The videos cover the important areas. They don’t mean to teach you concepts from scratch, but rather, they are more of a recap you can come to once you’ve finished a reading. Some people find the videos useful, while others don’t. Your appreciation for them depends on your learning style.

3. More Mock Exams

I am not 100% sure, but based on the information available, Schweser has the most number of mock exams — 6 each for Levels 1, 2, and 3.

Cons

1. Some Find the Product Slightly Inadequate

The flip side of being precise is inadequacy. For some readers, Schweser tends to gloss over vital details. This is especially so in the toughest readings, which leave out certain important points that are otherwise well covered in the curriculum.

The difference is more apparent in the video instruction. Wiley’s videos are much more in-depth than Schweser’s.

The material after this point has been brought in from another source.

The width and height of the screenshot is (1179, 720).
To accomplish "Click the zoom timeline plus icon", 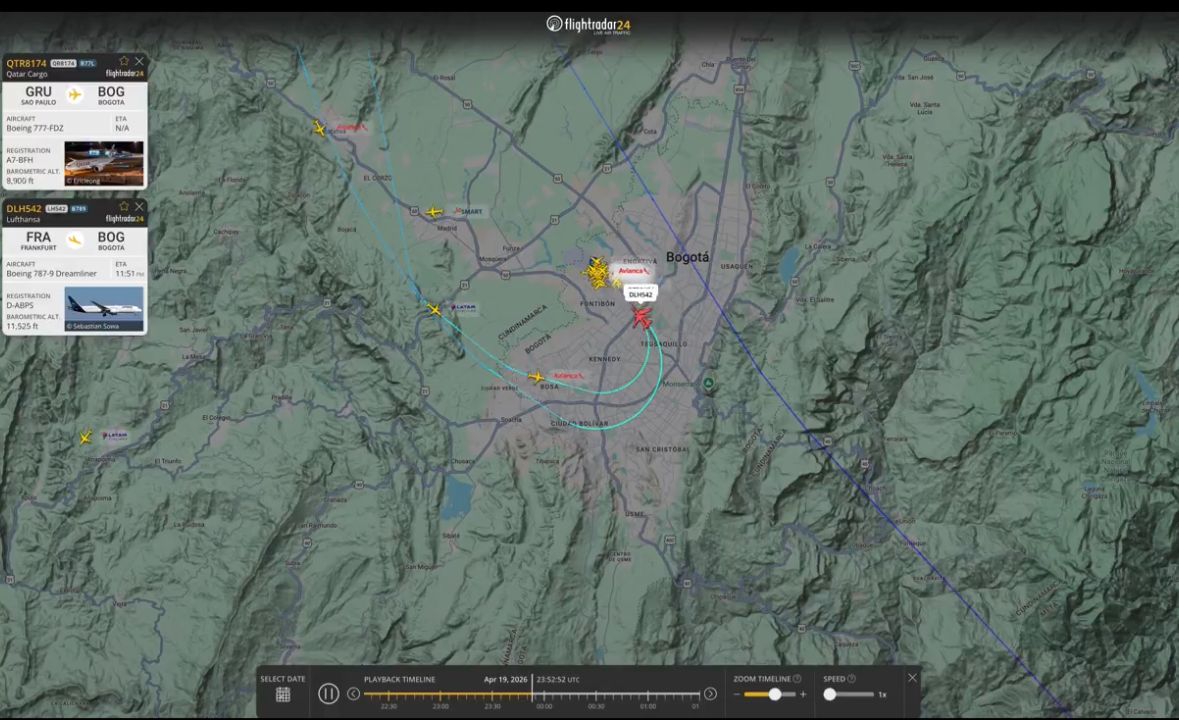I will (803, 694).
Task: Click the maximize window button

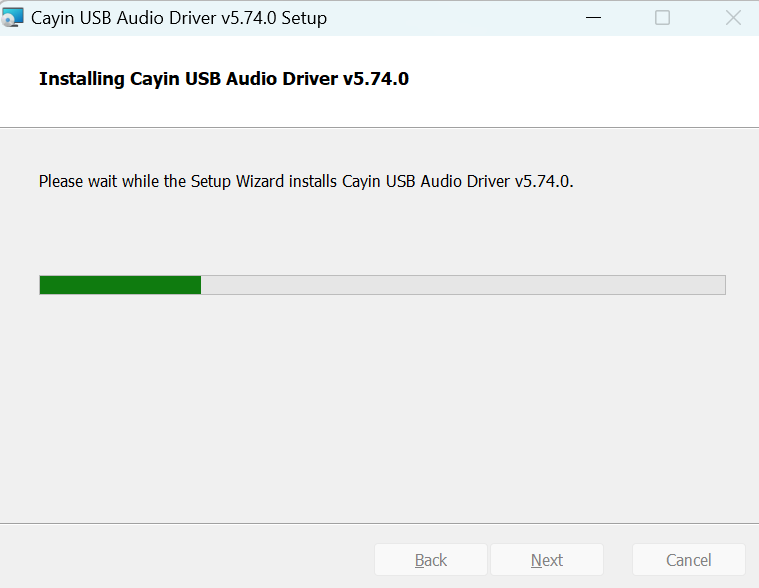Action: (662, 18)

But, this could be good or bad depending on your needs.

Similarly, for those who have tried both Schweser and Wiley, most seem to agree that the presentation of the Wiley questions is closer to how the CFAI presents questions (in the CFAI textbooks).

In terms of final review, Schweser’s Secret Sauce is also considered less detailed than Wiley’s 11th Hour Guide.

2. Not-So-Engaging Lectures

Andy Holmes is great, but other instructors aren’t terribly impressive. Don’t get me wrong — they perform well in terms of delivering the concepts. And, if you accept that CFA prep is destined to be boring and that it’s fine for instructors to read from the script without adding their 2 cents to anything, then there is nothing to complain about.

But the fact is that there are other video lecture series that are a lot more engaging, lively, and meaningful.

3. More Expensive

It is not surprising that Schweser demands the highest price for its courses, given its dominant position in the market.

4. No Pass Guarantee, No Free Trial, No Extended Access

If you need to retake the CFA exam, Schweser offers a 50% discount on its Premium Packages.

And this is almost pathetic compared to what their competitors are offering.

Both Wiley and Fitch have a free trial, which I think it is a great (and necessary) feature. As a customer, I want to see how things work before shoving >$1,000 for one product. The free trial also proves that the provider is confident in their products.

Recommendation

The Schweser CFA prep guide is a solid offer with a full set of notes, videos, and Qbanks. It does a great job summarizing concepts and notes for those who find the CFAI textbook overwhelming.

However, the fact that Schweser doesn’t offer any “try before you buy” bothers me. And to me, it isn’t fair to customers, given how easy it is to set up a 1-day free trial online. Because of this, my general recommendation goes to Wiley, whose materials are just as good and come with plenty of guarantees.